---------- TEXTAUSZUG

Schattenblick →INFOPOOL →MEDIEN → ALTERNATIV-PRESSE

GLEICHHEIT/3714: Die Rolle der Ex-Linken in der spanischen Los-Indignados-Protestbewegung


World Socialist Web Site
Herausgegeben vom Internationalen Komitee der Vierten Internationale

Die Rolle der Ex-Linken in der spanischen Los-Indignados-Protestbewegung

Von Robert Stevens
24. Juni 2011


Die Beendigung der Besetzung von Madrids wichtigstem Platz, des Puerta del Sol, durch die Bewegung der Los-Indignados ("die Empörten") nach mehr als drei Wochen bietet Gelegenheit, die Perspektive von Autonomie und politischer Abstinenz, die ihre Führung propagiert, noch einmal unter die Lupe zu nehmen.

Die Besetzungen in allen größeren Städten Spaniens waren durch die zunehmende Not und die wachsende Armut und Perspektivlosigkeit von Arbeitern und Jugendlichen ausgelöst worden. Sie wehrten sich gegen die Sparmaßnahmen der Regierung der spanischen Sozialistischen Arbeiterpartei (PSOE) unter Jose Zapatero.

Der ursprüngliche Protest vom 15. Mai, nach dem die Bewegung oft M-15-Bewegung genannt wurde und aus dem die "Zeltstadt" auf dem Puerta del Sol hervorging, ging auf einen Aufruf zahlreicher Internet-Strömungen, einschließlich der Bewegung "reale Demokratie jetzt" zurück.

Während die Besetzungen eine wachsende Wut breiter Teile der Bevölkerung sowohl auf die PSOE, als auch auf die oppositionelle konservative Volkspartei (PP) widerspiegelten, stellten sie zu keinem Zeitpunkt eine Bedrohung für die Regierung dar.

Die größeren beteiligten Gruppen bestanden darauf, dass die Proteste sich auf das "Prinzip" gründeten, "führerlos" zu sein.

--------------------

**AUFGABEN**
a. Entnimm bitte dem Textauszug wörtlich den Abschnitt, der bei den Worten "Die Beendigung der" beginnt und nach den Worten "unter Jose Zapatero." endet.
b. Übertrage aus den Datensätzen die Zeilen ab der Zeile mit "Locate an element" bis einschließlich der Zeile mit "packages-button-label: Packages is" in eine Markdown-Tabelle mit den Spalten Nr. und Zeile, wobei Leerzeilen entfallen. Lass die Bilder in der Antwort weg.

---------- EINGABEDATEN

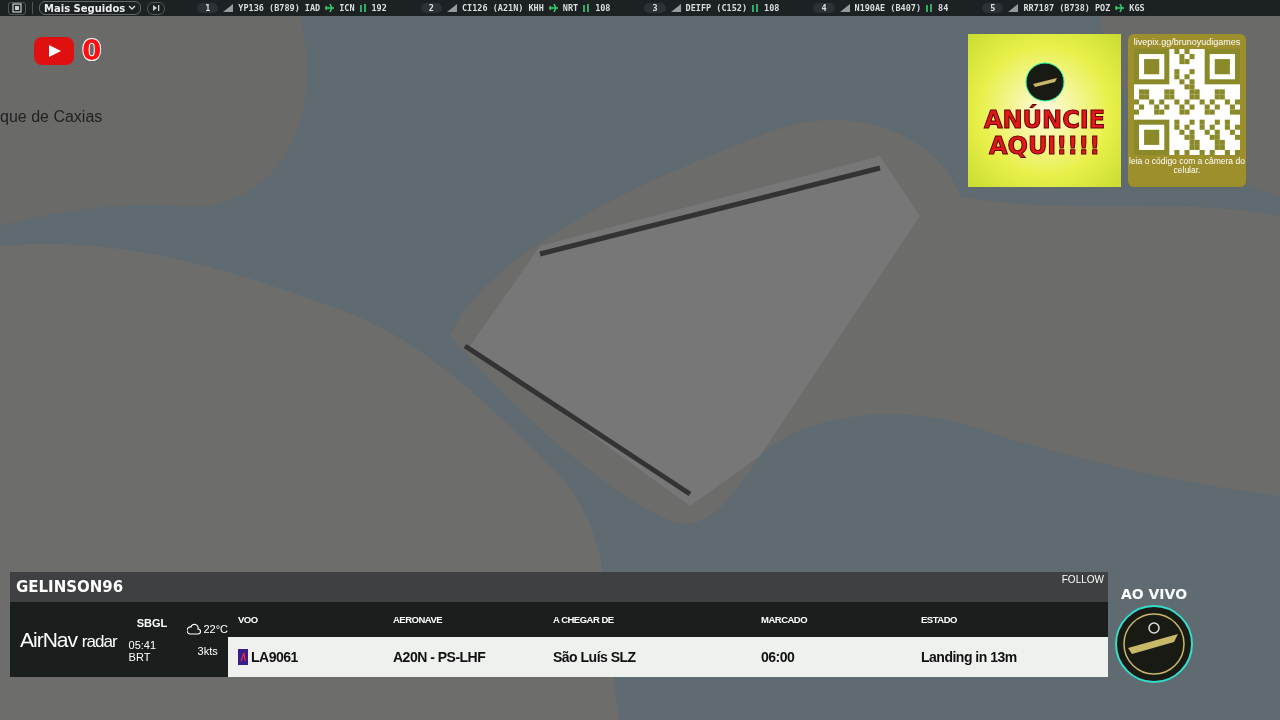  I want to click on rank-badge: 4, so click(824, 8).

--------------------
---------- EINGABEDATEN

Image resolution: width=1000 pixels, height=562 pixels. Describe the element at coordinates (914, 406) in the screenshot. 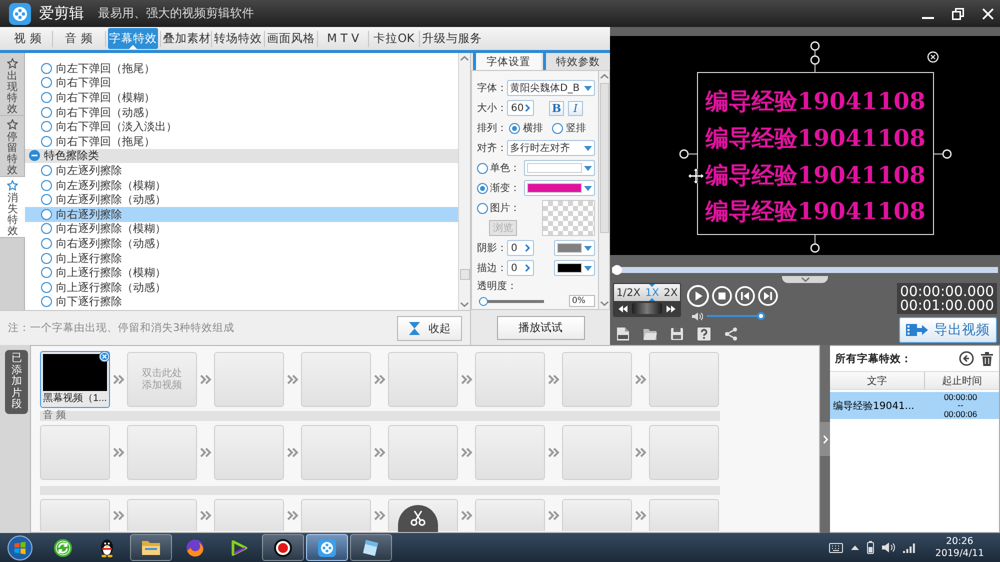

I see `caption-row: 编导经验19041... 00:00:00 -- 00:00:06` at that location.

--------------------
---------- EINGABEDATEN

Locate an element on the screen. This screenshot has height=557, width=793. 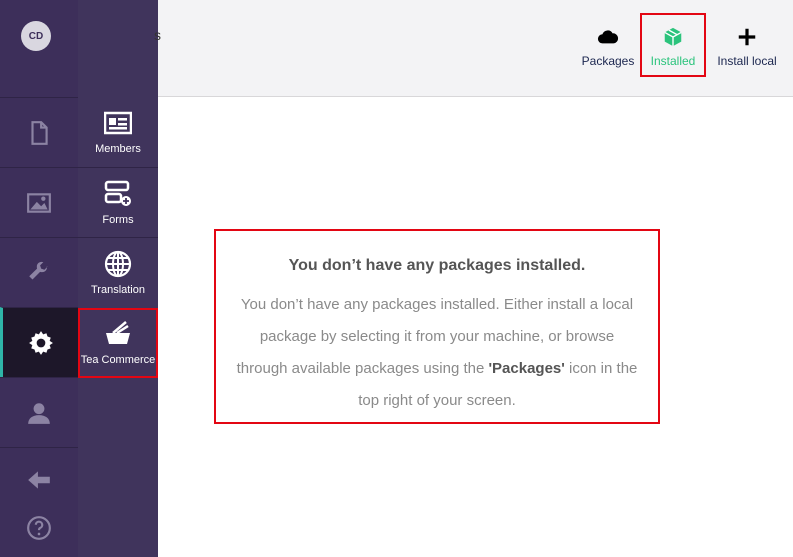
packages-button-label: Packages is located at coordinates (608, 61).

--------------------

**LÖSUNGEN**
a.
Die Beendigung der Besetzung von Madrids wichtigstem Platz, des Puerta del Sol, durch die Bewegung der Los-Indignados ("die Empörten") nach mehr als drei Wochen bietet Gelegenheit, die Perspektive von Autonomie und politischer Abstinenz, die ihre Führung propagiert, noch einmal unter die Lupe zu nehmen.

Die Besetzungen in allen größeren Städten Spaniens waren durch die zunehmende Not und die wachsende Armut und Perspektivlosigkeit von Arbeitern und Jugendlichen ausgelöst worden. Sie wehrten sich gegen die Sparmaßnahmen der Regierung der spanischen Sozialistischen Arbeiterpartei (PSOE) unter Jose Zapatero.

b.
| Nr. | Zeile |
|---|---|
| 1 | Locate an element on the screen. This screenshot has height=557, width=793.  |
| 2 | packages-button-label: Packages is located at coordinates (608, 61). |